Concerns about pollinator declines have grown in recent years, yet the ability to detect changes in abundance, taxonomic richness, and composition of pollinator communities is hampered severely by the lack of data over space and time. Citizen scientists may be able to extend the spatial and temporal extent of pollinator monitoring programs. We developed a citizen-science monitoring protocol in which we trained 13 citizen scientists to observe and classify floral visitors at the resolution of orders or super families (e.g., bee, wasp, fly) and at finer resolution within bees (superfamily Apoidea) only. We evaluated the protocol by comparing data collected simultaneously at 17 sites by citizen scientists (observational data set) and by professionals (specimen-based data set). The sites differed with respect to the presence and age of hedgerows planted to improve habitat quality for pollinators. We found significant, positive correlations among the two data sets for higher level taxonomic composition, honey bee (Apis mellifera) abundance, non-Apis bee abundance, bee richness, and bee community similarity.
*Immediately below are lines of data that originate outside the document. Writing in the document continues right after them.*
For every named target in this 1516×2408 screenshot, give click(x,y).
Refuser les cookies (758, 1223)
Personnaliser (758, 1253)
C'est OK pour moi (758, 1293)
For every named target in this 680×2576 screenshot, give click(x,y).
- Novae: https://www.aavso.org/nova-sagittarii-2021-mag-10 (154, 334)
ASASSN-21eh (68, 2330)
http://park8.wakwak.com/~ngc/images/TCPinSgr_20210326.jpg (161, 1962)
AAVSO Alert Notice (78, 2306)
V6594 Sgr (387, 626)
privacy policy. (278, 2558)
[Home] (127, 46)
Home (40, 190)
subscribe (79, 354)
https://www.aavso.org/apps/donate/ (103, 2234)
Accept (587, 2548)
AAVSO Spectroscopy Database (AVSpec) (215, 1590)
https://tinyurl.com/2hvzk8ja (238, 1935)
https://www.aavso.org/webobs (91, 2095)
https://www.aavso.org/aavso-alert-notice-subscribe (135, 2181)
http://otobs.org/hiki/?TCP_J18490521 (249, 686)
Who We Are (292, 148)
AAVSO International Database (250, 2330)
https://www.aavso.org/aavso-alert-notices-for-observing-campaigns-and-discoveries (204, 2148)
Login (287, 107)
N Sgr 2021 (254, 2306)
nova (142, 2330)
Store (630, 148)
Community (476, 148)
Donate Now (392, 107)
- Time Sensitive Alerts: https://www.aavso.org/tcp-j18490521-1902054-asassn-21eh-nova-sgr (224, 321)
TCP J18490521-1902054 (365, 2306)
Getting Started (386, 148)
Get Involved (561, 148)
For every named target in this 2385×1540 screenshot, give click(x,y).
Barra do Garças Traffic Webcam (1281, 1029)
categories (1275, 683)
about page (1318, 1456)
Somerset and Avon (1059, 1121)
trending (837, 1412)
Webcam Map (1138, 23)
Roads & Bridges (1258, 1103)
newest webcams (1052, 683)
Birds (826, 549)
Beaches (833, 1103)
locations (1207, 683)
Results for both data sets also showed similar trends (or lack thereof) in these metrics among sites differing in the presence and age of hedgerows. Nevertheless, citizen scientists did not observe approximately half of the bee groups collected by professional scientists at the same sites. Thus, the utility of citizen-science observational data may be restricted to detection of community-level changes in abundance, richness, or similarity over space and time, and citizen-science observations may not reliably reflect the abundance or frequency of occurrence of specific pollinator species or groups.